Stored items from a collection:
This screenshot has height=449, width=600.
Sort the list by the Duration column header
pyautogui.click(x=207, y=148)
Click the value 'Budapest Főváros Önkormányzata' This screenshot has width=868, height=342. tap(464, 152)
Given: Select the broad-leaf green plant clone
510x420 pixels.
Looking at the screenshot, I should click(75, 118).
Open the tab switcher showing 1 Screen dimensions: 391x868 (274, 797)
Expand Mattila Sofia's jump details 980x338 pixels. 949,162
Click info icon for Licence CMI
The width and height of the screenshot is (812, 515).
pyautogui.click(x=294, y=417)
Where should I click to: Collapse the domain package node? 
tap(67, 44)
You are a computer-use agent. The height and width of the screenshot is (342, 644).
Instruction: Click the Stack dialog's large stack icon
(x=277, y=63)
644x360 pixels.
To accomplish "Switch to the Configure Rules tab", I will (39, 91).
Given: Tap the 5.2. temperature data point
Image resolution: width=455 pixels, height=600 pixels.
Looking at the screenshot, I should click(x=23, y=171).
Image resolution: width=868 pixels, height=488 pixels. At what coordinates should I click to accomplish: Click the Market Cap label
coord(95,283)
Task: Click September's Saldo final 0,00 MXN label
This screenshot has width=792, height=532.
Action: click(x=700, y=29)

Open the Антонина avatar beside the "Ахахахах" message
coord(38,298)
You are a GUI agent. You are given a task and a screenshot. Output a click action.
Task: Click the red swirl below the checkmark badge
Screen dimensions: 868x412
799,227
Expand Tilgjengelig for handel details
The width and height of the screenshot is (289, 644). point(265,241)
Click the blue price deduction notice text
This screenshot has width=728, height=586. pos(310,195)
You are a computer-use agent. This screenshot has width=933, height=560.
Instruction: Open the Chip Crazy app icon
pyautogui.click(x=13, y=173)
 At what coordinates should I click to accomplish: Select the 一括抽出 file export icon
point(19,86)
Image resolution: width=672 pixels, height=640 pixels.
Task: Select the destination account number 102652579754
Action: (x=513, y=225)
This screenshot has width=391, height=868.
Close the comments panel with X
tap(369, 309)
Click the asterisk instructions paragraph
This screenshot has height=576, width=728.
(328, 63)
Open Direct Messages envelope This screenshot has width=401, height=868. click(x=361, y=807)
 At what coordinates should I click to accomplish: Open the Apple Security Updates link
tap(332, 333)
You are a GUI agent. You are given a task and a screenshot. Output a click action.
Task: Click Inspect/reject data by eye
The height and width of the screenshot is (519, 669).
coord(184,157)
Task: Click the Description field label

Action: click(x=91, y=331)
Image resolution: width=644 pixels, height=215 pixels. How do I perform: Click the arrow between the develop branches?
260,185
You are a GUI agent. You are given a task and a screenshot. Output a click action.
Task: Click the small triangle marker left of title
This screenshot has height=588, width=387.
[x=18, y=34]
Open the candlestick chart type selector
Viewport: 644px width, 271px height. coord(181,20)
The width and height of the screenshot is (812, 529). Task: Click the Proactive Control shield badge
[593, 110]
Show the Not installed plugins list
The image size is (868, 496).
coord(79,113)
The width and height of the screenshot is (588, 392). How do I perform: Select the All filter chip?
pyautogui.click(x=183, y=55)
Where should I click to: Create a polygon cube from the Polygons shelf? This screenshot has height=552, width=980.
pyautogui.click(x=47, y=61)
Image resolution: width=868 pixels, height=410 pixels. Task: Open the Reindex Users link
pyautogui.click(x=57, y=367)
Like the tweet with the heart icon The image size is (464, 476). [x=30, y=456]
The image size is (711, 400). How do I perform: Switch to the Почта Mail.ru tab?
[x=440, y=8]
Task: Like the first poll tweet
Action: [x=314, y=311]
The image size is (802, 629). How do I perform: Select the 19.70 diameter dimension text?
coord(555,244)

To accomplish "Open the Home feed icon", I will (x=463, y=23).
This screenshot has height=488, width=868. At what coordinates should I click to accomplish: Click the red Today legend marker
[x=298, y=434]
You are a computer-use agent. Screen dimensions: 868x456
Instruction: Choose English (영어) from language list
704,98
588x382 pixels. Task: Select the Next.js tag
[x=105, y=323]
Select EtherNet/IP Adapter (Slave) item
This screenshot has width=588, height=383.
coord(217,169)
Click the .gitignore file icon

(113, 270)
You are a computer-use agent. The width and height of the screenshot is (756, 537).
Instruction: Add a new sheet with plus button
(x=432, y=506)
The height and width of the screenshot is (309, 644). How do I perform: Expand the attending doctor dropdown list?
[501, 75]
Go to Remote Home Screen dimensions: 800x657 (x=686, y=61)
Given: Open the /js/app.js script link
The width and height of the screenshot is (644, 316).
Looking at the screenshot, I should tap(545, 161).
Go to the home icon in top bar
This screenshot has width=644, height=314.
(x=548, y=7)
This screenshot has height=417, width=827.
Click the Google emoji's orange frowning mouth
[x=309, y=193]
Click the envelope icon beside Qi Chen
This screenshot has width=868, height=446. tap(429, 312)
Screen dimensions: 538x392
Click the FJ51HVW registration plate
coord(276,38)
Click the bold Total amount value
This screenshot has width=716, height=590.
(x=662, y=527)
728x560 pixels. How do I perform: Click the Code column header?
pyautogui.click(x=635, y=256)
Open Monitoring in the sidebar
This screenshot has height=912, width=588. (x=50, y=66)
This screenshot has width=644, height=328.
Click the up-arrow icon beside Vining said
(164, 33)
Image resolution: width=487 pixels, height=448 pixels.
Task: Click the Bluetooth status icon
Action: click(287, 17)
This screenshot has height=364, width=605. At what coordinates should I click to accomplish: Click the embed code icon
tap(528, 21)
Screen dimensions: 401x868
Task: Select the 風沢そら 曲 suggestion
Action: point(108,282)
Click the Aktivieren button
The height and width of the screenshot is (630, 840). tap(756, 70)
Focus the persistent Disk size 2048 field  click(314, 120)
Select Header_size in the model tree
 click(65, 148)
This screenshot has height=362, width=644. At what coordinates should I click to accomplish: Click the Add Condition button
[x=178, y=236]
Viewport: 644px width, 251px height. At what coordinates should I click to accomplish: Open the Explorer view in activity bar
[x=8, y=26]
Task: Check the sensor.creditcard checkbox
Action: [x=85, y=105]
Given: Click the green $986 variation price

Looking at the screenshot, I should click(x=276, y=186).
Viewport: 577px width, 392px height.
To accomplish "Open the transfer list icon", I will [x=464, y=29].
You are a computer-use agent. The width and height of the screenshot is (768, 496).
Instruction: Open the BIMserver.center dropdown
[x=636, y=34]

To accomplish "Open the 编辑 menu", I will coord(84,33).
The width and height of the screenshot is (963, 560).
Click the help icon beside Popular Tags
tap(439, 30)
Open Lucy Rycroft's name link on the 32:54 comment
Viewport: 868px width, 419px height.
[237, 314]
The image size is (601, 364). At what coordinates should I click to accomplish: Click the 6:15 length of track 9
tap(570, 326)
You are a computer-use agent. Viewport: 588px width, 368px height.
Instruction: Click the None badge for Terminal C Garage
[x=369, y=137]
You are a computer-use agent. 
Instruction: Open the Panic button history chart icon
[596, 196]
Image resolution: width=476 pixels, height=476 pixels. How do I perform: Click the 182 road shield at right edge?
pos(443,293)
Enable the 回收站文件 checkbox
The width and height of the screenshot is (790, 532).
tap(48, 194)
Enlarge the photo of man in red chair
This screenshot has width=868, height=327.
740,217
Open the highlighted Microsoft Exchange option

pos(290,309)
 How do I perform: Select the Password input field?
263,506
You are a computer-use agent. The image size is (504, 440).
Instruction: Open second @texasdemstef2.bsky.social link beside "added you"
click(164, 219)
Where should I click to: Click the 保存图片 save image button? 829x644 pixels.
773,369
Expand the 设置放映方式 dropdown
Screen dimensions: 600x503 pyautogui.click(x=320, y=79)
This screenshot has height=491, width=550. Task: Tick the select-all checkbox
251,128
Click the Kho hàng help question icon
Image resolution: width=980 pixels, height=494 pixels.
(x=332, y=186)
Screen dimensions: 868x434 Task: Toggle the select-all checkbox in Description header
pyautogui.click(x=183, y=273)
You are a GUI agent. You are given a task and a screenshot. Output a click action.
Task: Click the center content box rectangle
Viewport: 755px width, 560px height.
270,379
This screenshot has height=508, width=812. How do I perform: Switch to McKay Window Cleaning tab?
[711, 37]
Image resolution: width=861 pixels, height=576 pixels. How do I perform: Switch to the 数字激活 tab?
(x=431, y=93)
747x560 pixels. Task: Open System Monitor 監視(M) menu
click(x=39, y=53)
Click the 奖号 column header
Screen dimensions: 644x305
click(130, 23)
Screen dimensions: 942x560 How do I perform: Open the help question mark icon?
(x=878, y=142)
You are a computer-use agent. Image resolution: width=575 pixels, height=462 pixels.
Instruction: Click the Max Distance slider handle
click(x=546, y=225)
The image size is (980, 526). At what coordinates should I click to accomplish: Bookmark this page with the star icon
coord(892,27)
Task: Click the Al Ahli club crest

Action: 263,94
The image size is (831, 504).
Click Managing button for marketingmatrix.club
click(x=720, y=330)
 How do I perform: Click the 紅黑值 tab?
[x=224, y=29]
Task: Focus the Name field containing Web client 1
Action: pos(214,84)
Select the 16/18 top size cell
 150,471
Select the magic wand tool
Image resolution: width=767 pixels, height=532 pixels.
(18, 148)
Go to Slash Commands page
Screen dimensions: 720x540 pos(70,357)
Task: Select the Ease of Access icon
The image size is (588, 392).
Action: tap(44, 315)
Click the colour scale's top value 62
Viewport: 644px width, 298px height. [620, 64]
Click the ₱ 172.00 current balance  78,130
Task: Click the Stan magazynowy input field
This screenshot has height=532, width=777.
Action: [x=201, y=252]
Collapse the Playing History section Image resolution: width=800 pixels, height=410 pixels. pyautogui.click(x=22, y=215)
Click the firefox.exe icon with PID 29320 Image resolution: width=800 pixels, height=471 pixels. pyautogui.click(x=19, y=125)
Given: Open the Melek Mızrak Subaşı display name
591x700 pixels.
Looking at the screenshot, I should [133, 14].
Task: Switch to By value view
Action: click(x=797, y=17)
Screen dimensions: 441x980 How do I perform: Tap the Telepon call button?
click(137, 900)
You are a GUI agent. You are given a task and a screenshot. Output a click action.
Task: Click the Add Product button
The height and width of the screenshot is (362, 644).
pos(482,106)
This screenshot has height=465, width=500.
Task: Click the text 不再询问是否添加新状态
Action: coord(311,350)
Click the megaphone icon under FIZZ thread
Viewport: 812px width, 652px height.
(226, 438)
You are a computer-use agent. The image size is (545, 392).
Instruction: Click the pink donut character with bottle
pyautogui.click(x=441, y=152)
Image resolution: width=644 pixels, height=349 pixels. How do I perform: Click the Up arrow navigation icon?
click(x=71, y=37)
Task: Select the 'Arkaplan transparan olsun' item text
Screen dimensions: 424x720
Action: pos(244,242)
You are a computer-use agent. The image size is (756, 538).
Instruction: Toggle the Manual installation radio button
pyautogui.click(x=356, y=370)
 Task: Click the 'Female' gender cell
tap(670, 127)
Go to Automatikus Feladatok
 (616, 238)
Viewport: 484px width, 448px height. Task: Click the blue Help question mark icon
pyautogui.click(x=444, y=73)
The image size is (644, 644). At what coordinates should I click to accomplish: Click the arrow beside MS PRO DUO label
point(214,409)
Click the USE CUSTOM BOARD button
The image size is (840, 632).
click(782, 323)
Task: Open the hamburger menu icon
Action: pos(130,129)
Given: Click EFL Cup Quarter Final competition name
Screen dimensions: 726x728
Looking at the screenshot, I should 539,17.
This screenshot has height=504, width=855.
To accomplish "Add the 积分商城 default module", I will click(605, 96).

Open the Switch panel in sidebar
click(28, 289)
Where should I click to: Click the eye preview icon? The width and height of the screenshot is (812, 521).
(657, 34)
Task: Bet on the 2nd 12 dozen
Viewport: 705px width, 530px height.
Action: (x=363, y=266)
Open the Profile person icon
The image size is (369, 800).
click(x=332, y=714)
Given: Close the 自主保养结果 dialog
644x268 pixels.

• Exercise requirements
Extract exactly and only the lines above from the line containing "Screen dimensions: 868x412" through the line containing "You are a computer-use agent. This", both end lines included.

• Solution
Screen dimensions: 868x412
799,227
Expand Tilgjengelig for handel details
The width and height of the screenshot is (289, 644). point(265,241)
Click the blue price deduction notice text
This screenshot has width=728, height=586. pos(310,195)
You are a computer-use agent. This screenshot has width=933, height=560.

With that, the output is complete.